The contact point will be residing on the circle’s radius in the direction of the contact normal. This should be easy to perform if you understood the Circle vs Circle collision detailed above. The penetration depth will be the length of the collision normal before it is normalized.

There is one special case that must be properly handled: if the center of the circle is within the AABB. This is quite simple to handle; clamp the center of the circle to the edge of the AABB along the edge closest to the circle’s center. Then flip the collision normal (so it points away from the AABB instead of to the center) and normalize it.

OBBs and Orientation

Now lets start talking about adding in some manifold generation for some more complex oriented shapes! The first thing that must be learned is how to properly change from one orthonomormal basis to another (that is shift from one frame of reference to another). This will vastly simplify collision detection involving OBB shapes.

Changing a basis involves taking the orientation and translation of an OBB and applying the inverse of these two it to another shape. In this way you can then treat the OBB as an AABB as long as you are still referring to your transformed object. Lets go over this in some more detail with some pictures.

Here is what an OBB is like in the OBB’s frame of reference (left), and the OBB in model space (right).


Note: origin is (0, 0) in model and reference space.

The important thing to realize is that in order to place an object into an OBB’s frame of reference it must have inverse translation and rotation of the OBB’s translation and rotation applied to it. This takes the OBB’s position to the origin, and the OBB can then be treated as an AABB.

If the inverse rotation of the OBB, in this case -45 degrees, is applied to both the OBB and an object near it, this is what happens:

Change of basis.

Change of basis going from left to right.

As you can visually see, once the circle has been inversely transformed into the OBB’s frame of reference the OBB can be viewed as a simple AABB centered at the origin. The extents of the OBB can be used to mimic an AABB, and the OBB to Circle intersection and manifold generation can be treated identically to the AABB to Circle intersection, if a proper inverse transformation is performed. Again, this inverse transformation is called a “change of basis”. It means you transform the Circle into the OBB’s frame of reference.

Mat2 Rotation Matrices

Lets go over rotations in 2D extremely quickly. I won’t go over derivation here for brevity’s sake (as you will see, brevity is a close friend of mine in these Physics Engine articles haha). Instead I will just show you how to create your own 2 by 2 matrix and use it as apart of whatever math library you currently have (which you should hand-code yourself!). Really the only useful thing about having a 2 by 2 matrix is to do rotation operations.

For those using C++ you’re in luck for I know how to use unions.

The above is a proper usage of the unnamed union trick. The elements of the 2 by 2 array can be accessed as if they are a two dimensional array, single dimensional array, or separate floating point values. Additionally you can stick two vectors into your union for column or row access, if you so wish.

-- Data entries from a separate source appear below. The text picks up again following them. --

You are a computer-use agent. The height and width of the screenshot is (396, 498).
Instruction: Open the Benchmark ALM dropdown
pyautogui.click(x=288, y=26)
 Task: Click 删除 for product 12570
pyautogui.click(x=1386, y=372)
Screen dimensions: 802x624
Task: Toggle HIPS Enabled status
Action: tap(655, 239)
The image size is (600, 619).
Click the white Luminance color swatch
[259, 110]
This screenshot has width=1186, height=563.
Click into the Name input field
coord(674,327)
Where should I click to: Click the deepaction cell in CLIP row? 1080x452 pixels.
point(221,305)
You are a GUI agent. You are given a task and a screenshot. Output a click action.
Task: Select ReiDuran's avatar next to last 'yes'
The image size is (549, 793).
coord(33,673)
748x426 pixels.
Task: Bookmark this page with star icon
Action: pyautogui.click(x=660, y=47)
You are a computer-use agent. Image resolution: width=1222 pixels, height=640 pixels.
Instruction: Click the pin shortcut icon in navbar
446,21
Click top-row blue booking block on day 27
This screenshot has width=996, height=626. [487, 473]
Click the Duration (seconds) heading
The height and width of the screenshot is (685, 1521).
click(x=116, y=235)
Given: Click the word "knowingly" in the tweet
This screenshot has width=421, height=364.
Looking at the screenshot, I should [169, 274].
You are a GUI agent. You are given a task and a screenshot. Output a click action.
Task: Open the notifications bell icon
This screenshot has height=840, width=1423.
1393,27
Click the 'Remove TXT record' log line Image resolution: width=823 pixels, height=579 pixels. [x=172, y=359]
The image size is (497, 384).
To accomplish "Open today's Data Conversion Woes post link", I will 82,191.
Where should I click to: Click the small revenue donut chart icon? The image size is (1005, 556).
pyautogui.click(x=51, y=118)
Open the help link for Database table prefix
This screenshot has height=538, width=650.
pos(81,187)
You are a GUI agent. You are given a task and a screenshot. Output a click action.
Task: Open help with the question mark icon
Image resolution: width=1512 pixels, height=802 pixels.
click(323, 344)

I want to briefly hit all the important methods without writing an entire book, so get ready for code snippets to be thrown at you.

The first thing you should realize is that the default constructor does nothing. This is important. Often times you will create a matrix only to briefly thereafter assign some value to it. Do not default construct your matrix to zero values as an optimization. Force the user to use the Set function like so: mat.Set( 0, 0, 0, 0 ).

The interesting functions here are the rotation constructor and SetRotation functions. Each one computes cosine and sine from a given radian value and caches the result. Caching the results prevents unneeded additional calls to cosine and sine. Note the format in which sine and cosine are stored. It is also important to realize that m00 and m10 represent a transformation of the x axis, and m01 and m11 represent a transformation of the y axis. Each of these two are columns, both columns can be viewed as unit vectors.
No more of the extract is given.